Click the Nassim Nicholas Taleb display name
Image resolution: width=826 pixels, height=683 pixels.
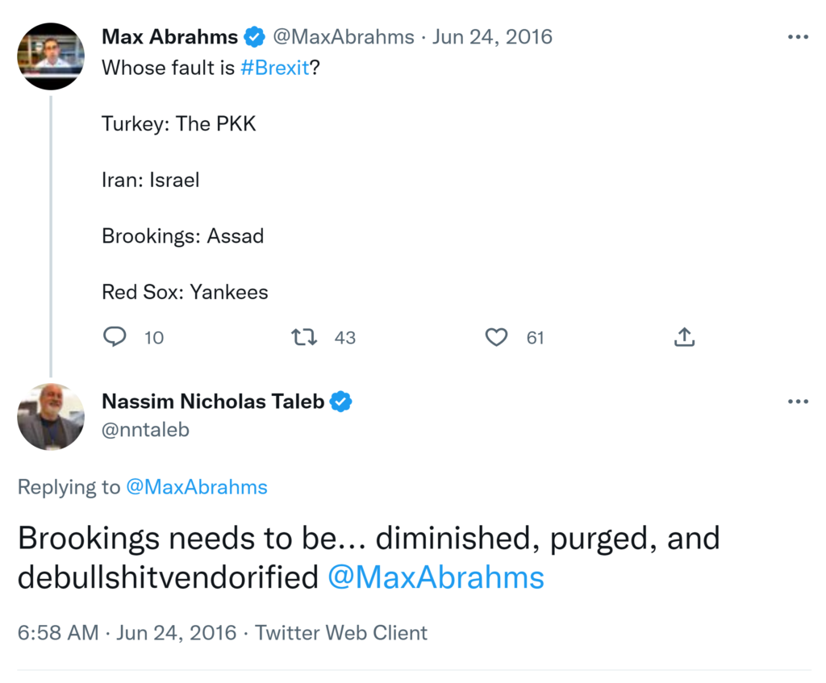(213, 401)
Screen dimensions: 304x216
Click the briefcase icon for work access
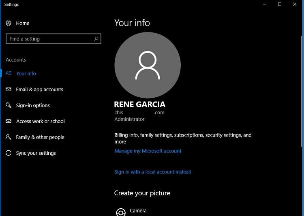9,121
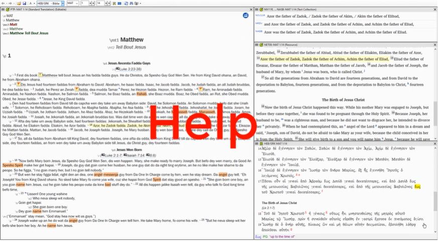This screenshot has height=241, width=438.
Task: Click the forward navigation arrow
Action: tap(11, 3)
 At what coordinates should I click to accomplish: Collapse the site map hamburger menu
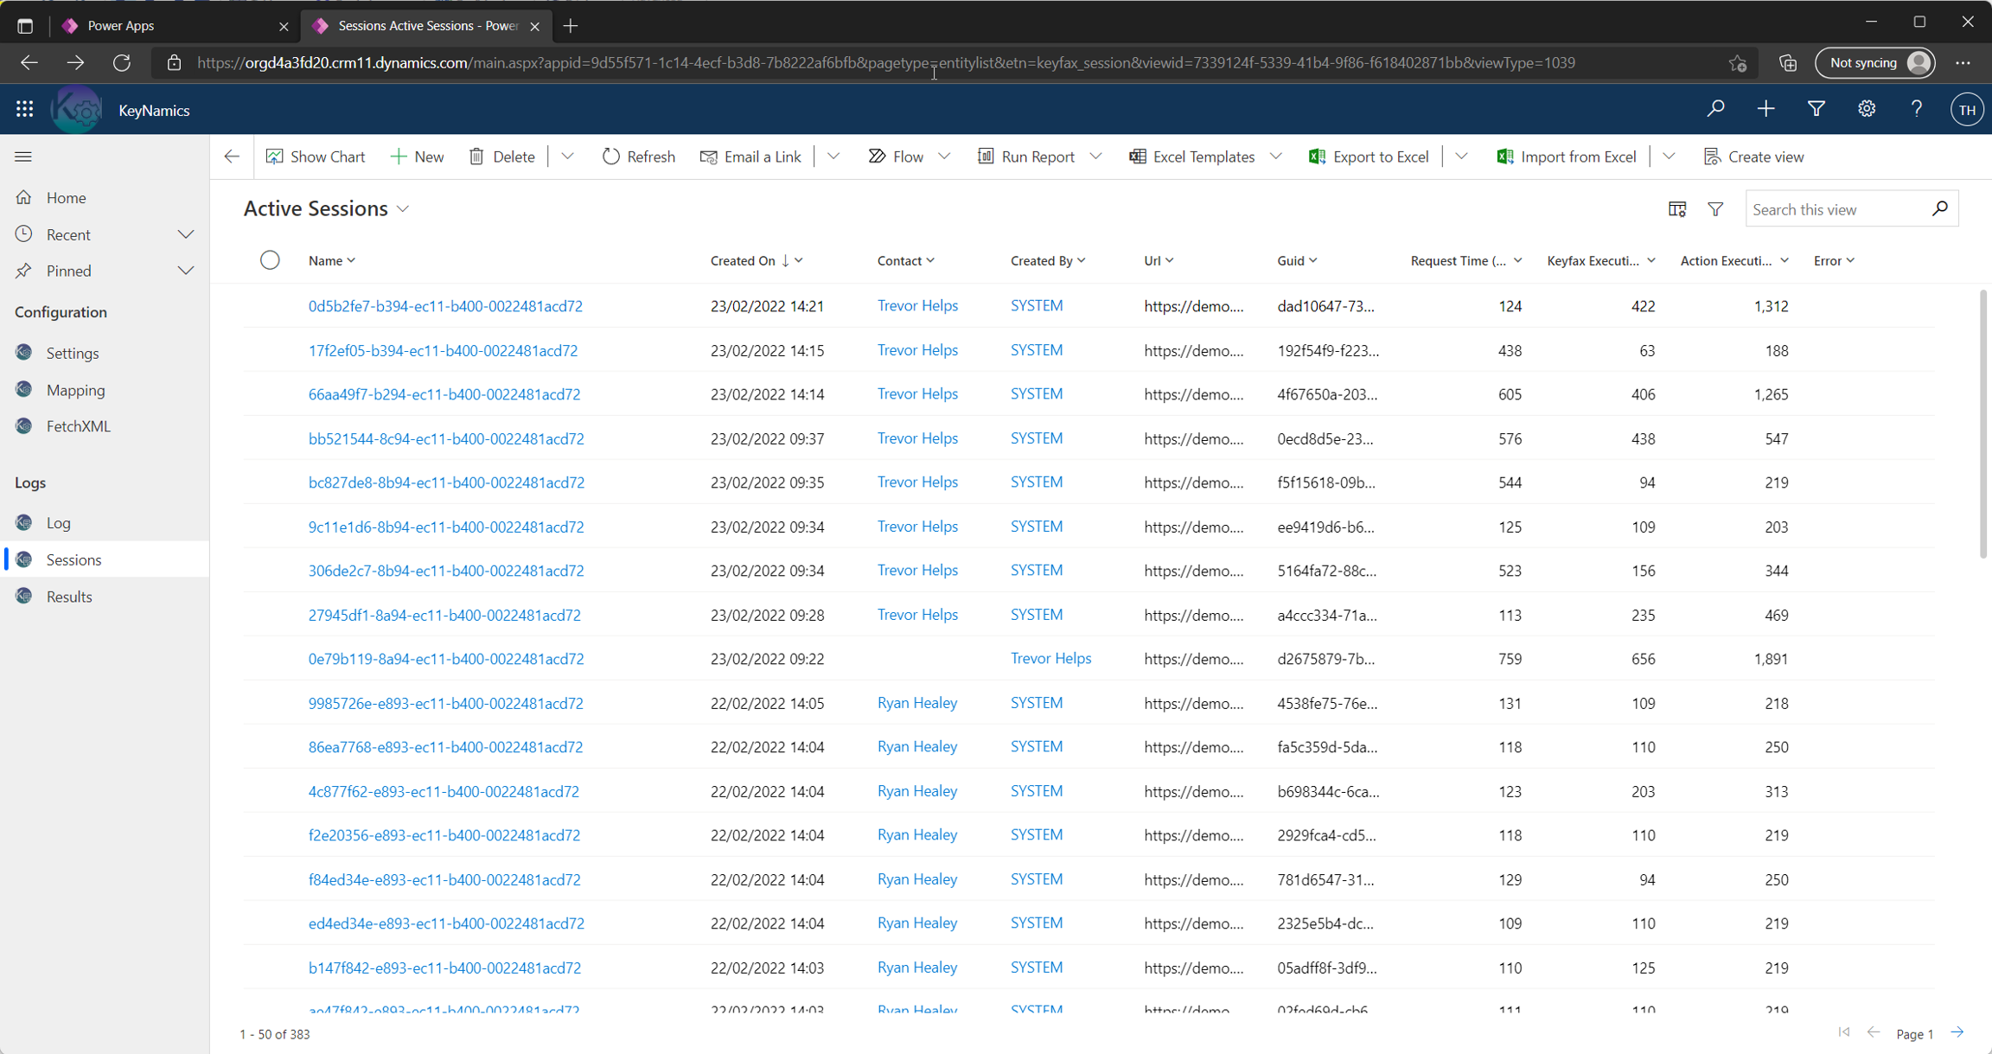pyautogui.click(x=23, y=157)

# Your instructions
Copy out every one of the lines above exactly as they appear, leaving out the pictures.

# Problem solution
Click the Nassim Nicholas Taleb display name
Image resolution: width=826 pixels, height=683 pixels.
(213, 401)
Screen dimensions: 304x216
Click the briefcase icon for work access
9,121
This screenshot has height=241, width=438.
Task: Click the forward navigation arrow
Action: tap(11, 3)
 At what coordinates should I click to accomplish: Collapse the site map hamburger menu
pyautogui.click(x=23, y=157)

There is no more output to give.